Additional Author's Notes

First of all, I want to thank everyone who's reading these notes for sticking with me until the end. I really appreciate you taking the time to read this story and for continuing to comment and review and support me through the whole process.

In short, you have all been wonderful and marvelous.

When I first thought of writing this story, I had a brief idea about the events in Trinity and some of the events/attitudes I saw in the episode immediately following (Instinct). Part of me couldn't imagine that things had gotten back to normal (or semi-normal) within such a short time. Something had to have transpired between those two episodes. And, after Elizabeth's reaction at the end of the episode where you can see and hear her yelling at McKay, the very first ideas slowly formed. I wanted to know what would happen to friends and colleagues after a horrible, terrible mess when decisions were made in anger without real thought or consideration for the consequences. How would these characters respond? What and who would come to the forefront? And what would happen once time transpired and the intensity of the moment passed?
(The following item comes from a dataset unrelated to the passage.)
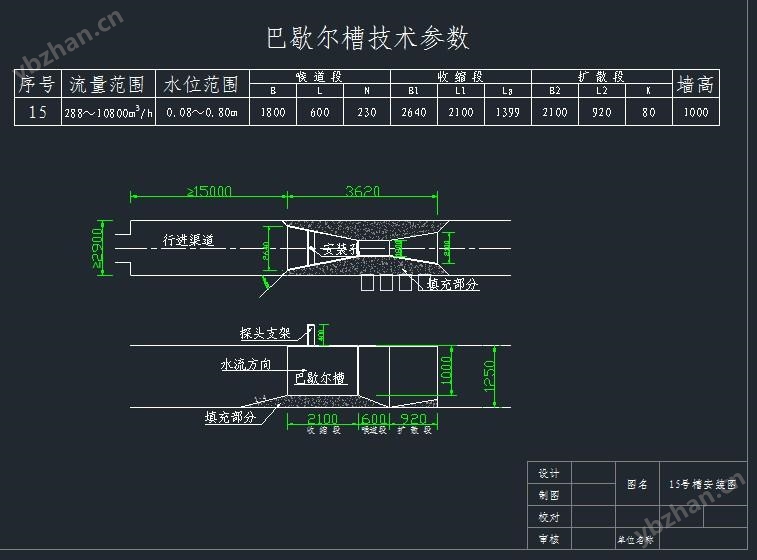Image resolution: width=757 pixels, height=560 pixels.
Task: Select the 审核 cell in title block
Action: point(549,539)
I hope that I was able to work through some of those issues at least a little and provide an enjoyable story at the same time.

Your comments and reviews—in LJ, on fanfiction, and via email—have been overwhelming. I never even considered that I would get this kind of response when I was writing the fic or even when I started posting. Just ask my betas (who I continued to gape at when the responses and comments and hits continued to increase—they just nodded and smiled).


Thank you so much for your kind words, compliments, and support. It is greatly, greatly appreciated.